William P. Alston is a past President of the Central Division of the American Philosophical Association, of the Society for Philosophy and Psychology, and of the Society of Christian Philosophers. Perhaps best known for his work in the philosophy of language, epistemology, and the philosophy of religion, his impact is also felt in such areas as philosophical psychology and the history of philosophy. He was a Fellow at the Center for Advanced Study in the Behavioral Sciences at Stanford in 1965-66 and Distinguished Visiting Professor of Philosophy at the Center for Advanced Study in Theoretical Psychology at the University of Alberta in 1975. He is a Fellow of the American Academy of Arts and Sciences, and he received the Syracuse University's Chancellor's Citation for Exceptional Academic Achievement. He conducted NEH summer seminars in 1978 and 1979, and directed an NEH Institute on Philosophy of Religion in 1986. He is founding editor of the journals Philosophy Research Archives (now The Journal of Philosophical Research) and Faith and Philosophy. In October, 1987 he led a delegation of eight American philosophers in epistemology and philosophy of mind for a week of discussions with Soviet philosophers in Moscow and Leningrad. In September, 1991 he participated in a conference at Castel Gandolfo, Italy on theology and physical cosmology sponsored by the Vatican Observatory.

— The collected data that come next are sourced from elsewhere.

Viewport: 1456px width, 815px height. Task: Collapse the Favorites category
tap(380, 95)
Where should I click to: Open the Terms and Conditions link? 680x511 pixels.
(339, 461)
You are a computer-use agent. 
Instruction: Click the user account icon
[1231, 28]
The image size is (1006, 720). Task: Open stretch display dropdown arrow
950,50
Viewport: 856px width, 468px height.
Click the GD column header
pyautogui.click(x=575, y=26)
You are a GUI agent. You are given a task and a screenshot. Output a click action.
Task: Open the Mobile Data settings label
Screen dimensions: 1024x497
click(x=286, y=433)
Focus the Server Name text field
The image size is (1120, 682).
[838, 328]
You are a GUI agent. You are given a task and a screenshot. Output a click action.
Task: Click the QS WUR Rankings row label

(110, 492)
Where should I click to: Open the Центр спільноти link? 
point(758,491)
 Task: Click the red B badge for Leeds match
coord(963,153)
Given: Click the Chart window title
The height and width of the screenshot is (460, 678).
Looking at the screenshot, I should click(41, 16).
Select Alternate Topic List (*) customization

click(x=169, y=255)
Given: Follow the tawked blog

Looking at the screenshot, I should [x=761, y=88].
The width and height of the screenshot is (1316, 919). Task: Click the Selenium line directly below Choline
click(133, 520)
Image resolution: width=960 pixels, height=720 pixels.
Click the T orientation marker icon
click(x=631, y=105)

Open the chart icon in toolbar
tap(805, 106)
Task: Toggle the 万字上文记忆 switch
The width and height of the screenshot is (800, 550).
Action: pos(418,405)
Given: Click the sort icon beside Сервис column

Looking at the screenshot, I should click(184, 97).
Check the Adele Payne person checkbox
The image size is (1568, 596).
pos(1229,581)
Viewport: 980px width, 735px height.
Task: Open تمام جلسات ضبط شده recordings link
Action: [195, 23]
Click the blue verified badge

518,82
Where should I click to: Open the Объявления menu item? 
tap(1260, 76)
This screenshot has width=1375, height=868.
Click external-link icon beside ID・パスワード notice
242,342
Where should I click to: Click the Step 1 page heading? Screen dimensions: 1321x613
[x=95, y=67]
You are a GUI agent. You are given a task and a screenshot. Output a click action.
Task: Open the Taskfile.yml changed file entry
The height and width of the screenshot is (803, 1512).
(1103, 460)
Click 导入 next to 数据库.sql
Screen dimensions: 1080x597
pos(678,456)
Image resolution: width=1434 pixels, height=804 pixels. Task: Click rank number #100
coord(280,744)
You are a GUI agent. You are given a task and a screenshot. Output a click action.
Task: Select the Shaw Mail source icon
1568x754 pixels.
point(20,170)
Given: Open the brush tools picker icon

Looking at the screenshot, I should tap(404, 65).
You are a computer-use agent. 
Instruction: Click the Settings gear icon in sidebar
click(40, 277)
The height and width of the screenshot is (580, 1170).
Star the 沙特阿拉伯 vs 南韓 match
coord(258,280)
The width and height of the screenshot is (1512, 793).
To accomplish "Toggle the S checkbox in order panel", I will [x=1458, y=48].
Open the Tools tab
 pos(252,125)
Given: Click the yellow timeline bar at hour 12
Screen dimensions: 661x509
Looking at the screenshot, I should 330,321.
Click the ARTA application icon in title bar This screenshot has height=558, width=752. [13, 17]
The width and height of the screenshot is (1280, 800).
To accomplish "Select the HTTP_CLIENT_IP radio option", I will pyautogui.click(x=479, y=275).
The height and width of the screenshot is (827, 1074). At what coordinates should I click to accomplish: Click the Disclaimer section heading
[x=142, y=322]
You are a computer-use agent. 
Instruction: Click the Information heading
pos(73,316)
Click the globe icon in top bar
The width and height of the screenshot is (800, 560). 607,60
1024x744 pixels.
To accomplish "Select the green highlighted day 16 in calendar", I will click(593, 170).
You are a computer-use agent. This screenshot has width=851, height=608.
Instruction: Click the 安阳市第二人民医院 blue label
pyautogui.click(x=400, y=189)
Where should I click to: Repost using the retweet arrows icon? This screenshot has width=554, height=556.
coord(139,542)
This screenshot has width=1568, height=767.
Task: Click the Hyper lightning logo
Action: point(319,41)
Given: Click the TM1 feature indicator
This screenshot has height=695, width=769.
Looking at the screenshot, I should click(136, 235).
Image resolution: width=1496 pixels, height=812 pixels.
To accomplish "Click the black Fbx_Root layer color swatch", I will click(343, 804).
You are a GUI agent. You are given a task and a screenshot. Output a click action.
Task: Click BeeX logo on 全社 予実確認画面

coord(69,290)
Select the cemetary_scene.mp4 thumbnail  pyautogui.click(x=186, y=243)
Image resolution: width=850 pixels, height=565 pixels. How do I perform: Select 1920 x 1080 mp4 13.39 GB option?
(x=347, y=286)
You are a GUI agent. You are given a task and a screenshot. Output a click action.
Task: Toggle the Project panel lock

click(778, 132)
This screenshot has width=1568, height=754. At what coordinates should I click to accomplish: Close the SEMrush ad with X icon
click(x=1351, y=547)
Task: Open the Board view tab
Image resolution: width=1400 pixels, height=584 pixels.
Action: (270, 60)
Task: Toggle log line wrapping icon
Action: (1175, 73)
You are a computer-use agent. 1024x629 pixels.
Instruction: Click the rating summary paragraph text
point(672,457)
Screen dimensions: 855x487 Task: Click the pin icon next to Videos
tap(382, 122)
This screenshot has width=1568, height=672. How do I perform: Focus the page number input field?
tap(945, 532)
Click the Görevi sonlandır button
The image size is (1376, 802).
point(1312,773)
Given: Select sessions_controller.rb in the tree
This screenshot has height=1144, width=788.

His publications include several anthologies; Philosophy of Language (Prentice-Hall, 1964); more than one hundred and fifty journal articles, many anthologized; eighteen articles in the Encyclopedia of Philosophy (ed. Paul Edwards, MacMillan, 1967); and numerous reviews. Two collections of his essays have been published by Cornell University Press (1989): Epistemic Justification: Essays in Epistemology and Divine Nature and Human Language: Essays in Philosophical Theology. His most recent books are Perceiving God: A Study in the Epistemology of Religious Experience, (Cornell, 1991), The Reliability of Sense Perception, (Cornell, 1993), A Realist Conception of Truth (Cornell, 1995), and Illocutionary Acts and Sentence Meaning (Cornell, 2000).


Professor Alston passed away on September 13, 2009.